A wave of Cairns renters are racing to secure new homes as fixed-term leases expire, with few available properties and climbing rents forcing some families to consider drastic choices from sharing houses to trying to buy in an unaffordable market.
The crunch has hit this winter as competition reaches a peak – just as seasonal hospitality hires have been seeking spots near work along the Esplanade, and ongoing tourism growth continues to attract short-term residents to the city’s north.
Rental Supply Pinch Across Northern Beaches
Rental stock remains tightest in neighbourhoods like Trinity Beach and Smithfield, where northern growth and returning Chinese investment have translated to a surge of newcomers. Many landlords, wary of future price dips or looking to cash out, are either selling up or increasing rents at renewal. Figures provided by the Real Estate Institute of Queensland (REIQ) show that the median weekly rent for a two-bedroom unit in these areas is now $490—a leap of nearly $60 since June 2025. “We’re seeing open homes on Sidlaw Street drawing lines out the front gate,” one agency manager told The Daily Cairns. “It’s tough for anyone not ready to move straight away.”
For renters coming to the end of a fixed-term agreement at a time like this, options can feel limited. Some scramble for private rentals through Facebook groups or driveway signs in Edge Hill; others look inland to suburbs like Mount Sheridan, where older homes sometimes surface under $430 per week. Meanwhile, larger companies such as Cairns Housing Service Centre are reporting a sharp uptick in requests for urgent help with bonds and temporary accommodation. The waiting list for social housing across the city now exceeds 1,200 applicants, according to a June 2026 Department of Housing update.

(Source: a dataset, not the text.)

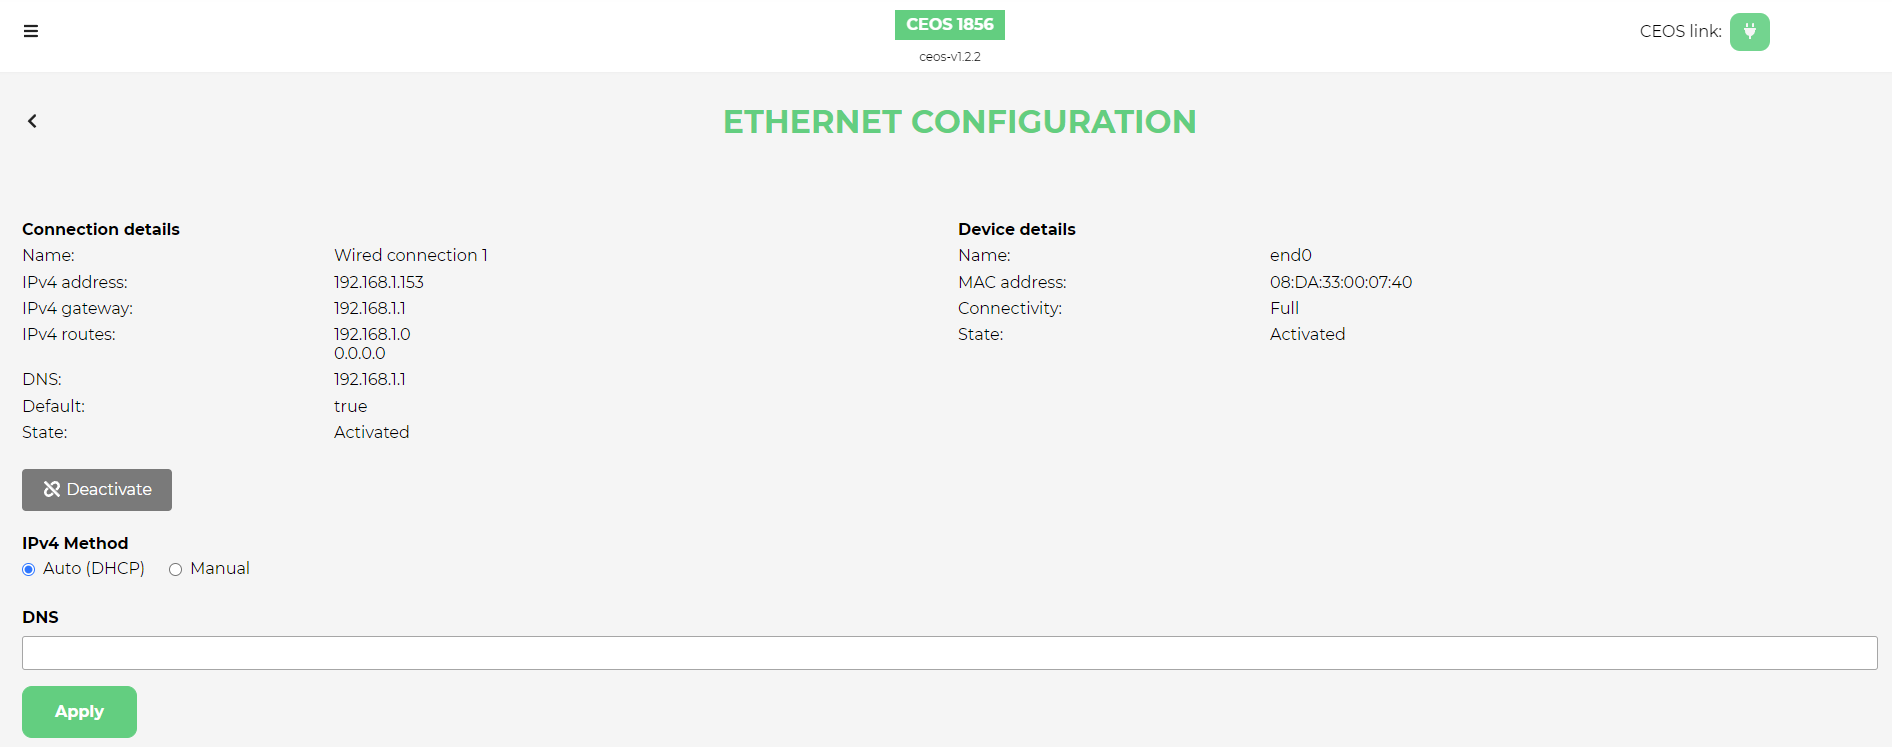Click the Wired connection 1 name

pos(410,255)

Affordability Gaps, and What to Do Next
Record-low rental vacancy rates—under 1% according to CoreLogic’s March 2026 survey—have pushed would-be buyers to consider home loan options, but entry costs remain a barrier. Cairns’ median house price recently hovered near $420,000. That’s up 3.2% from 2025 and flat for units, but even for moderate earners, serviceability tests and the new minimum deposit hurdles introduced in January have meant only a handful can transition from renting to owning. Local brokerages on Shields Street say demand for first home consults doubled last quarter, with buyers clinging to the hope of snagging older stock between $375,000 and $400,000 in Manoora or Mooroobool.

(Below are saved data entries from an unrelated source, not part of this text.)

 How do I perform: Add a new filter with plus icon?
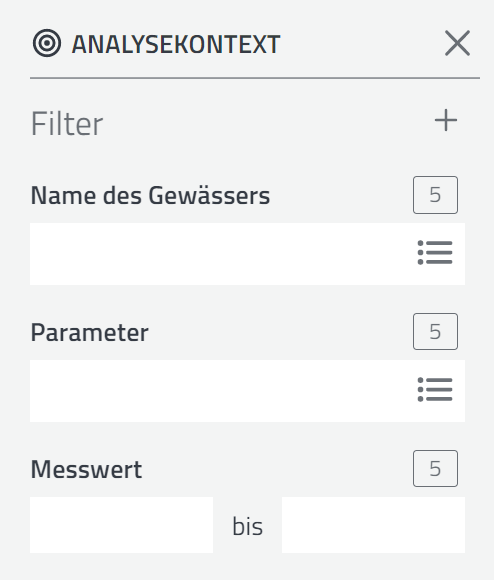(446, 120)
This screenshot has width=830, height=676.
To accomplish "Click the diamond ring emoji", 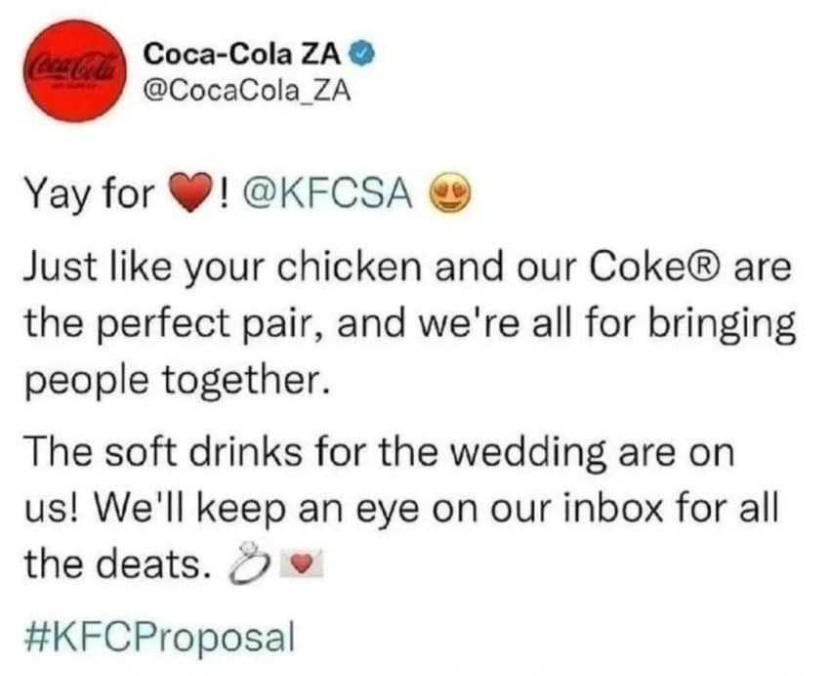I will (x=245, y=568).
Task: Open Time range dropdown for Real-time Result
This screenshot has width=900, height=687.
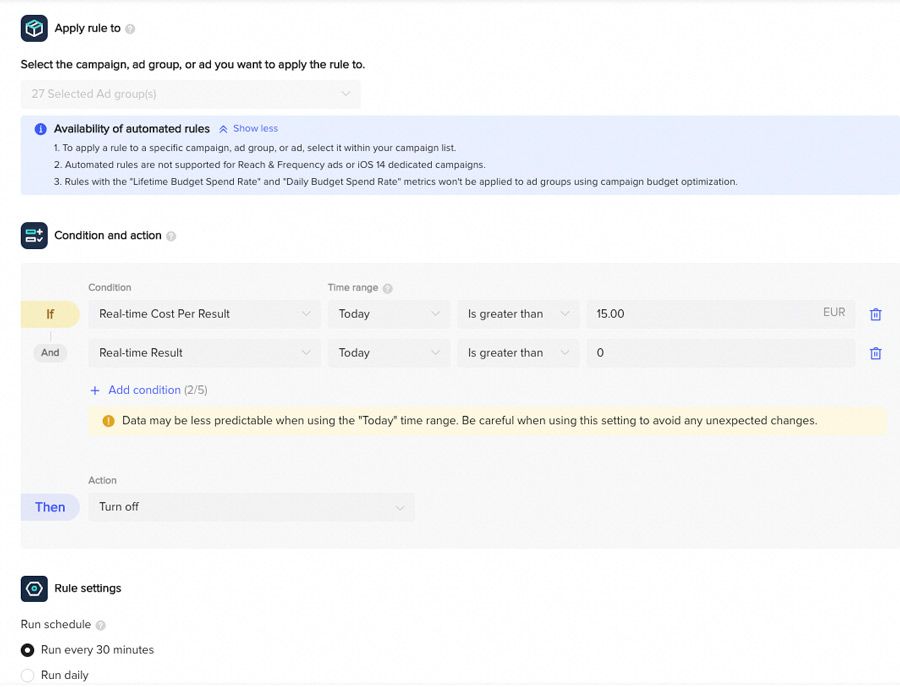Action: click(x=388, y=353)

For those staying in the rental market, tenant advocacy groups such as Tenants Queensland urge prompt action. "Contact your landlord before your lease ends to negotiate early, and don’t wait for a notice to vacate,” says a July fact sheet from the Cairns Community Legal Centre. Other advice includes compiling a thorough rental history, lining up references in advance, and considering options like room shares or applying as a group to improve chances. Programs offered by St Vincent de Paul and Anglicare on McLeod Street provide crisis support for those at risk of homelessness, while bond loan assistance can sometimes be accessed within 14 days for urgent moves.

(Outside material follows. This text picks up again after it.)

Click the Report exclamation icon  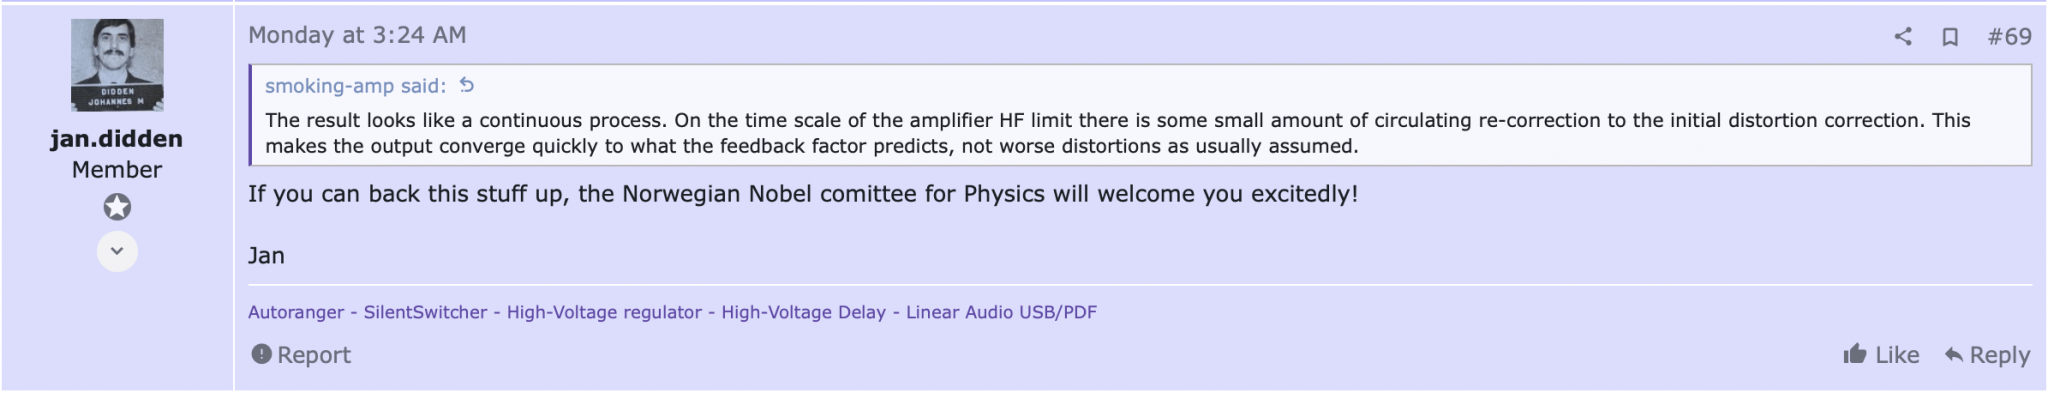point(261,354)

As vacancy rates remain razor-thin and with no immediate relief in sight, experts anticipate that flexibility, quick decisions, and tapping every local support network will be key as leases come to an end. Renters facing renewal in the coming weeks are urged to act early, cast a wide net—in both geography and type of property—and seek advice from dedicated Cairns-based services before notices arrive. The pressure isn’t letting up just yet, but preparedness can help tenants steer through one of the region’s toughest markets in years.